# [Assignment]
The data below should be retyped exactly, with the pictures left out.

# [Data for analysis]
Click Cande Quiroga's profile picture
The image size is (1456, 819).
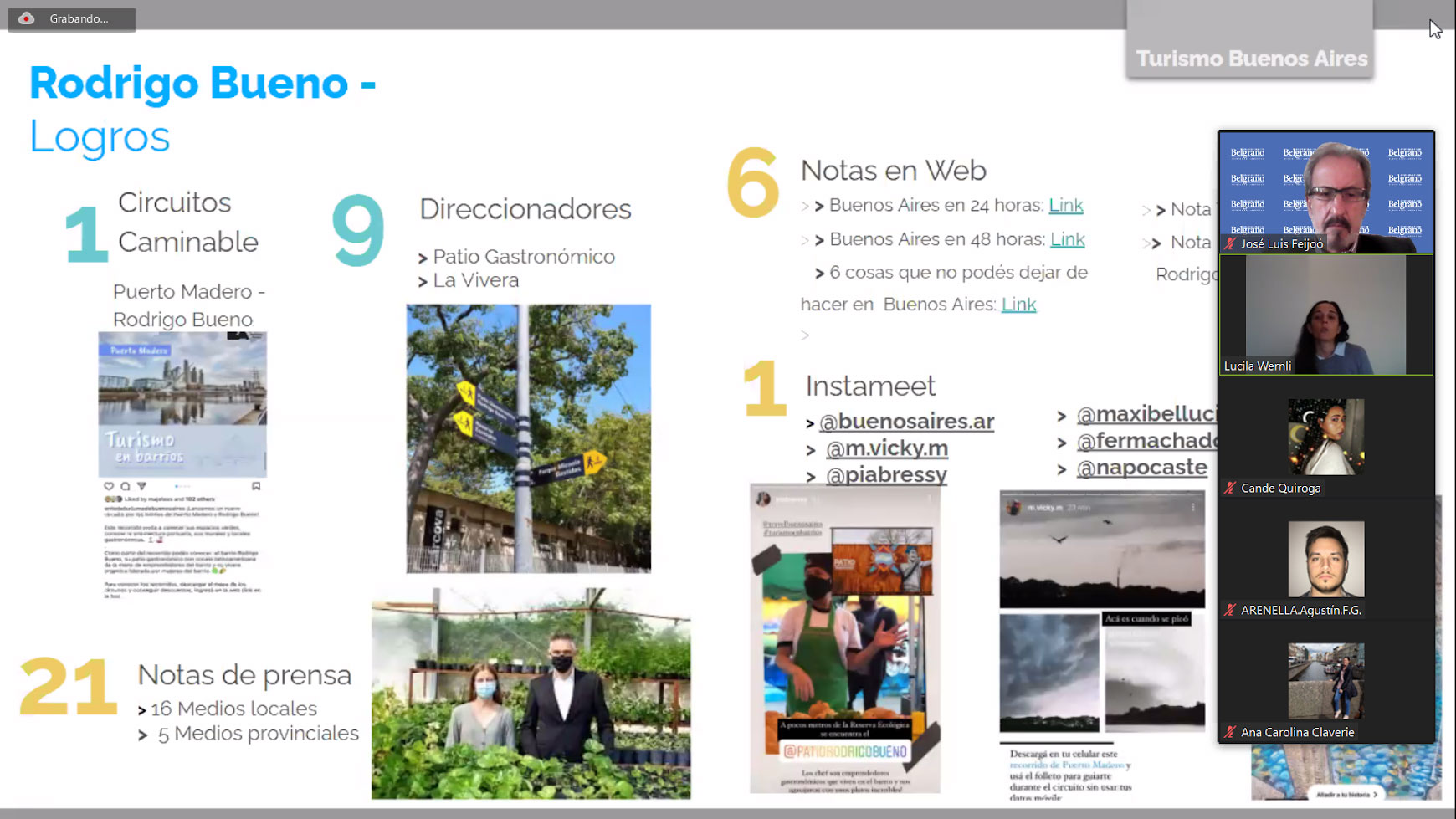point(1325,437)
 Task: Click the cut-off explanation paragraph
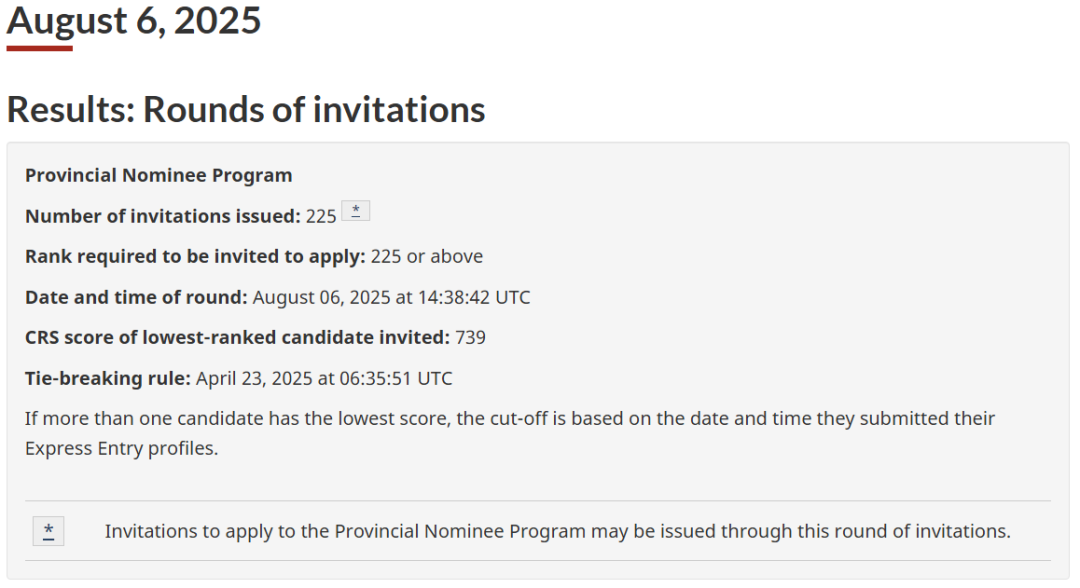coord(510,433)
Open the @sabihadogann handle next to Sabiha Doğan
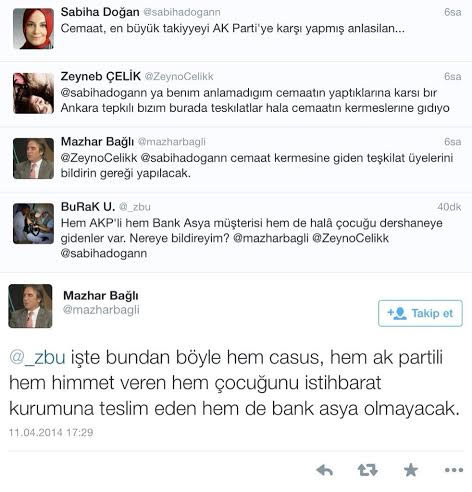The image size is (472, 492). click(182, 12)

# [Written response]
Click Cande Quiroga's profile picture
The image size is (1456, 819).
point(1325,437)
 Task: Click the cut-off explanation paragraph
coord(510,433)
Open the @sabihadogann handle next to Sabiha Doğan
The image size is (472, 492). click(182, 12)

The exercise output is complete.